Defeating Prompt Injections by Design
This addresses security vulnerabilities in LLM agents for developers and users, representing an incremental improvement with a specific defense mechanism.
The paper tackles the problem of prompt injection attacks in LLM agents by proposing CaMeL, a defense that creates a protective system layer to secure LLMs when handling untrusted data, achieving 77% task success with provable security compared to 84% in an undefended system.

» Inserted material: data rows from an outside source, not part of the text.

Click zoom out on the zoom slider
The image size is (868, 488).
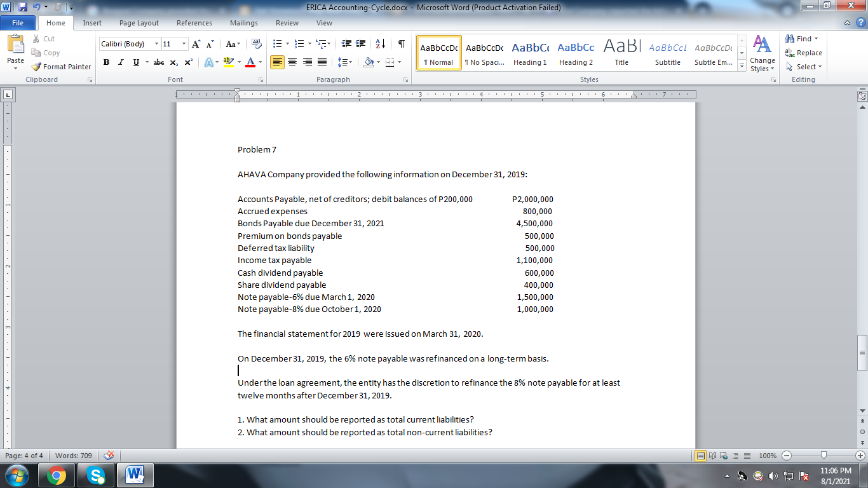point(786,456)
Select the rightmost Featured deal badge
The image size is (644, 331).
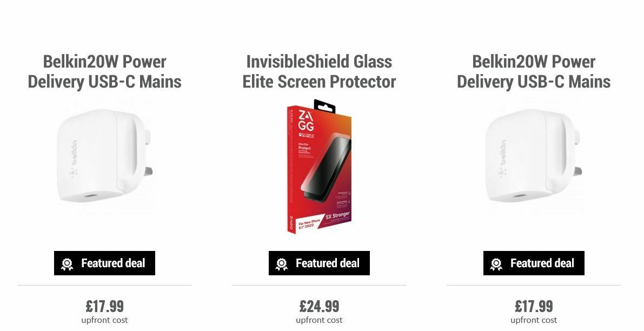534,263
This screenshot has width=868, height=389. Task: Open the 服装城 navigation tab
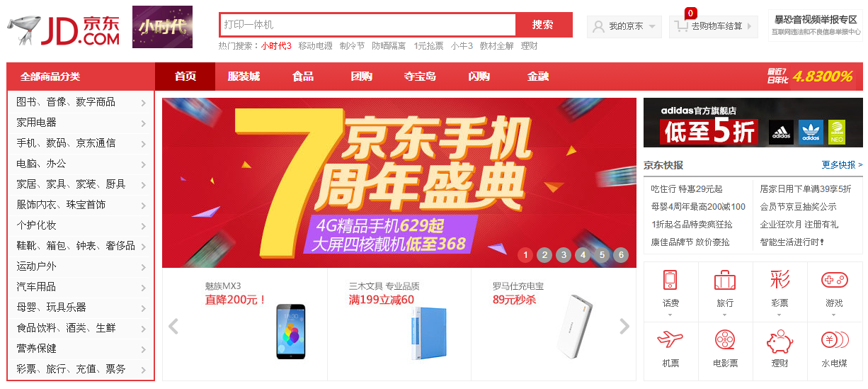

Large Language Models (LLMs) are increasingly deployed in agentic systems that interact with an untrusted environment. However, LLM agents are vulnerable to prompt injection attacks when handling untrusted data. In this paper we propose CaMeL, a robust defense that creates a protective system layer around the LLM, securing it even when underlying models are susceptible to attacks. To operate, CaMeL explicitly extracts the control and data flows from the (trusted) query; therefore, the untrusted data retrieved by the LLM can never impact the program flow. To further improve security, CaMeL uses a notion of a capability to prevent the exfiltration of private data over unauthorized data flows by enforcing security policies when tools are called. We demonstrate effectiveness of CaMeL by solving $77\%$ of tasks with provable security (compared to $84\%$ with an undefended system) in AgentDojo. We release CaMeL at https://github.com/google-research/camel-prompt-injection.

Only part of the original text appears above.